━━━━━ STORED ROWS ━━━━━
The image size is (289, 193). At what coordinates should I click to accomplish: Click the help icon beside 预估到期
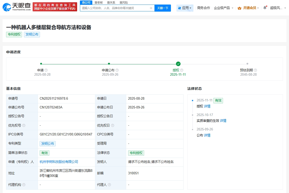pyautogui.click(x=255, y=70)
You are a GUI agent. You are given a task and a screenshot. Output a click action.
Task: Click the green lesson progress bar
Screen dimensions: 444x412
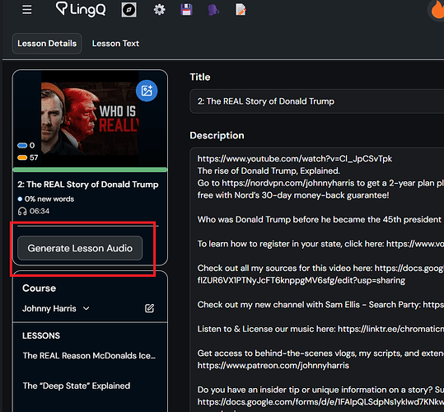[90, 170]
━━━━━
- [JOB] Please lay out the records above as a two-column CSV with the header row "text,answer". Give one row per record, with its text in the first quoted field and its answer in the second, line breaks turned into spaces, and the pictures left out.

- [THE RESPONSE]
text,answer
"The image size is (289, 193). At what coordinates should I click to accomplish: Click the help icon beside 预估到期","pyautogui.click(x=255, y=70)"
"You are a GUI agent. You are given a task and a screenshot. Output a click action. Task: Click the green lesson progress bar Screen dimensions: 444x412","[90, 170]"